PROBLEMS TO SOLVE:
#1 Answer these questions from the text on prosecuting drug offenses:
(a) What is the longest period the treatment imposed as a mediation condition may last?
(b) To whom does the arresting police force transmit the report in the scenario of property crime by a drug user?
(c) Since the directive of 1998, how is retail sale to finance a drug addiction treated during prosecution?
#2 Quote the text on prosecuting drug offenses between "Since the directive" and "obstacle to probation.", inclusive.

TEXT FOR ANALYSIS:

------

If a report is transmitted for action to the prosecutor, he/she will analyse the case and propose one of the various instruments - monetary fines, conditional dismissal, probation order, charge and sentencing that he has at his disposal. The modality of mediation can be seen as frequently applied in the settlement of such drug offences, which means dropping the case in exchange for certain conditions: the obligation to repair the damages, or undergo a treatment or the prohibition to visit certain places. The treatment period may not exceed six months. Nevertheless, it is reported that public prosecutors appear to be rather prudent in applying this form of settlement (1).

Scenario 2: property crime committed by a drug user to finance her/his drug addiction.

The police force arresting the person will transmit the report to the prosecutors office. Most likely the case will be transmitted to court, and probably the court will apply a probation order either sentencing and suspending the application of the sentence, or suspending the pronunciation of the sentence waiting for a full rehabilitation. It is reported that most drug users frequenting a drug assistance service have often long criminal records somehow related to drugs, and are benefiting from a court probation order (1). 

Scenario 3: small-scale distribution of drugs by a drug user to finance her/his drug addiction. 

Since the directive of 1998, retail sale to finance a drug addiction is a mitigating factor during prosecution of such an offence. This means that when the prosecution and conviction of drug offenders are necessary they should have the benefit, to every possible extent, of a probation order and recourse to treatment. However, to apply probation it is important that the activity of dealing in small quantities of drugs is proven to be just for personal use. The existence of previous criminal records, if it can attract heavier penalties, is not considered as an obstacle to probation.

------

RECORDED DATA:
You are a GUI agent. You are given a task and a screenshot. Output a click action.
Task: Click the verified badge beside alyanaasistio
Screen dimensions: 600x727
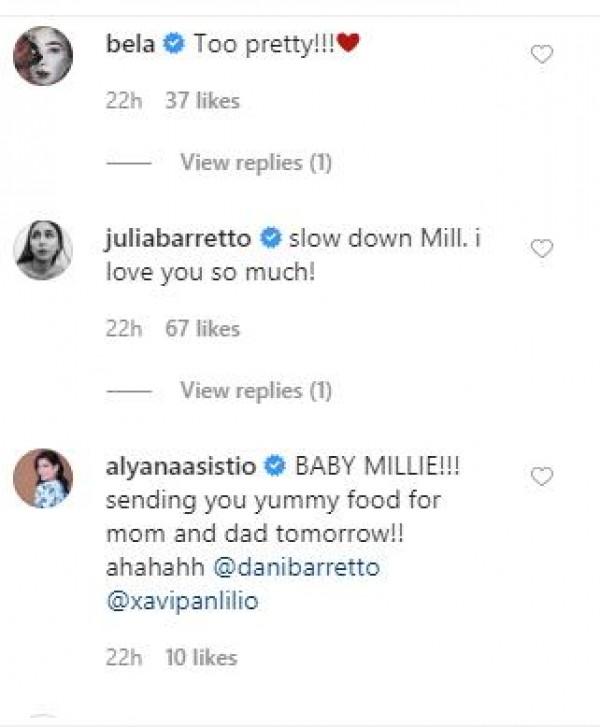(x=275, y=467)
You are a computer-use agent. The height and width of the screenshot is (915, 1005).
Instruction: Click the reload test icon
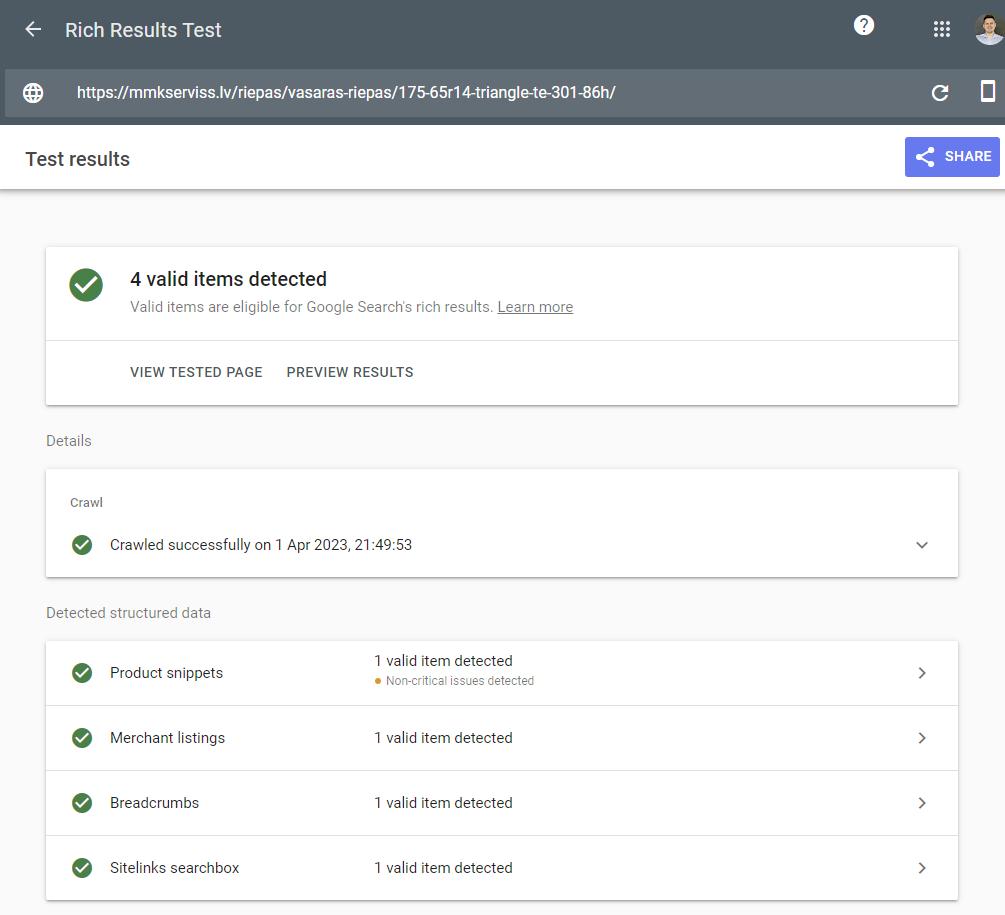click(x=939, y=93)
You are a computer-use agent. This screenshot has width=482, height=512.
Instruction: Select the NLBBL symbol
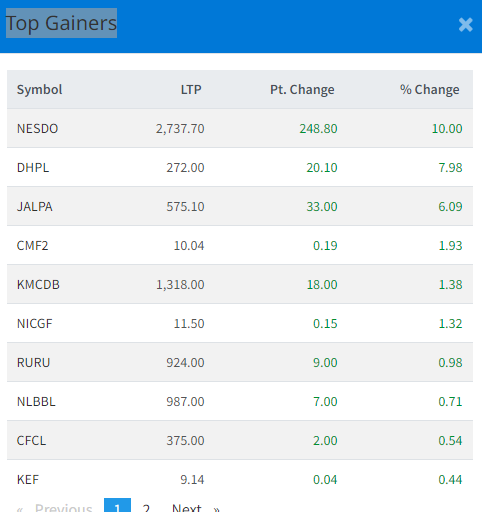point(36,402)
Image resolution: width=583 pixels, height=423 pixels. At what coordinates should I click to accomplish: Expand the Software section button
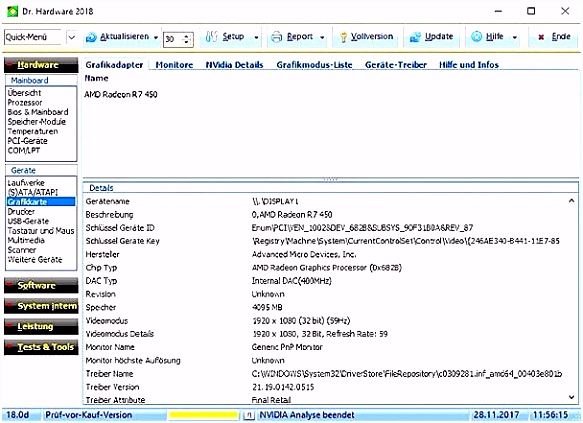click(41, 285)
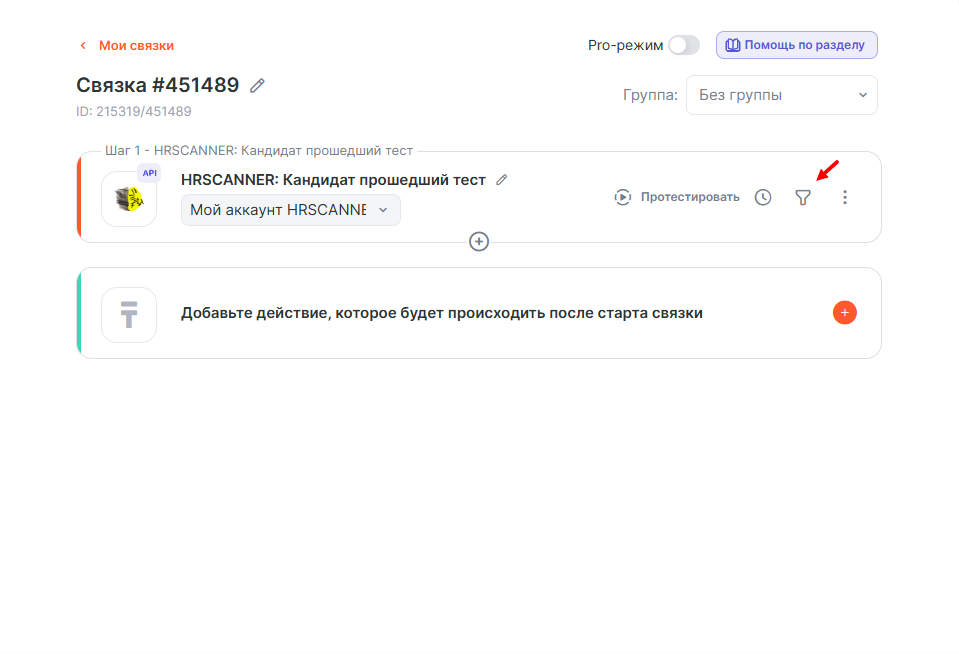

------

REPLIES:
#1
(a) It may not exceed six months.
(b) To the prosecutors office.
(c) As a mitigating factor.

#2
Since the directive of 1998, retail sale to finance a drug addiction is a mitigating factor during prosecution of such an offence. This means that when the prosecution and conviction of drug offenders are necessary they should have the benefit, to every possible extent, of a probation order and recourse to treatment. However, to apply probation it is important that the activity of dealing in small quantities of drugs is proven to be just for personal use. The existence of previous criminal records, if it can attract heavier penalties, is not considered as an obstacle to probation.